La vita oltre la morte e il divieto di versare sangue

La Repubblica dei Locresi di Epizephiri

Edil Merici

Di Giuseppe Pellegrino

L’uomo di per sé, presso gli antichi, è un elemento di passaggio; meglio se la sua vita sia breve, meglio se non nasce. Così Teognide:

Non nascere è per gli uomini la miglior cosa né vedere i raggi acuti del sole, ma una volta che siamo nati varcare al più presto le porte dell’Ade e giacere sotto un tumulo alto!

Leopardi così tradusse un verso di Menandro:

Muor giovane colui ch’al cielo è caro.

Per completezza, si riporta il rito del sacrificio di animali, per come previsto dalla Bibbia e per come descritto in Japhet. Japhetha un incubo la notte e il nonno Denaim lo stesso sogno. Pensano sia una premonizione divina e decidono di sacrificare un agnello a Jaweh. Isaia, il sacerdote, dapprima è perplesso, poi effettua il rito secondo le previsioni della Sacra Bibbia.

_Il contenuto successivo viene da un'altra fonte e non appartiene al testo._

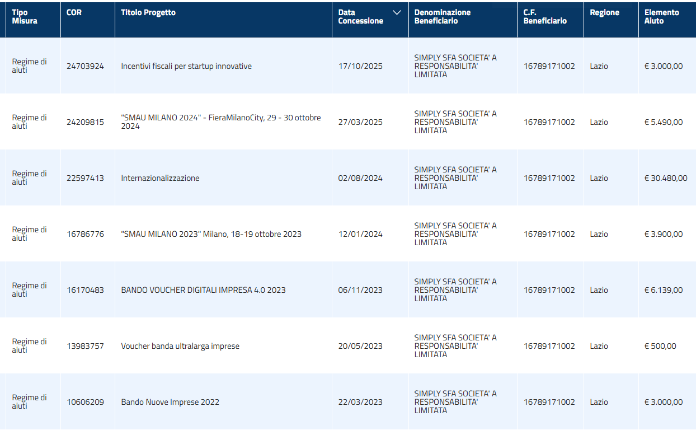
Task: Click the Elemento Aiuto column header
Action: click(661, 17)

Isaia ammutolì e pensò che forse aveva peccato, se non di presunzione, di superficialità, se non era riuscito a capire subito i segni che Dio mandava. Quindi disse al ragazzo:
«Posa l’agnello sull’altare e dammi il tempo di trovare un pugnale.»
Il ragazzo posò l’agnello sull’ara, ma non slegò le zampe, tranne uno. Invero, il ragazzo stava utilizzando l’astuzia non di legare tutte e quattro le zampe insieme dell’animale, ma solo tre: le due avanti e la destra indietro. Lasciò libera l’altra zampa, così che nel mentre l’animale si agitava e faceva forza per slegarsi, la zampa libero rendeva meno forte la tensione e flebili le forze. Il sacerdote seguì il rito per come prevedeva la Legge. Perciò pose la mano sul capo della vittima, poi, con un pugnale, si avvicinò all’agnello e poggiò la punta sul collo, dove vi era una grande vena. Prima di conficcare l’arma per fare uscire il sangue, con gli occhi rivolti al cielo, disse:
«Jaweh, io ti ricordo che questo non è un animale immondo, poiché rumina e ha l’unghia fessa. Perciò è un dono a te gradito. Illumina con il suo sacrificio il tuo servo, per far sì che i tuoi comandamenti siano esauditi.»
Così disse il vecchio Isaia e subito conficcò il coltello nella gola dell’agnello, tagliando per intero la vena giugulare. L’agnello gridò e si contorse per un tempo che sembrò lunghissimo. Mentre il sangue scorreva a fiotti e finiva ai piedi dell’altare e poi in una scanalatura che lo circondava tutto, il grido divenne sempre più flebile, fino a spegnersi. Poi, il Sacerdote scorticò l’agnello e quindi aprì la pancia. Tolse i reni, il grasso che copriva il ventre, è tagliò la coda, e tutte le viscere con l’uno e l’altro rene e con il grasso intorno ai lombi, e la rete del fegato. Da un lato, sull’Ara era stato già acceso un fuoco e il Sacerdote vi pose quanto vi aveva tolto.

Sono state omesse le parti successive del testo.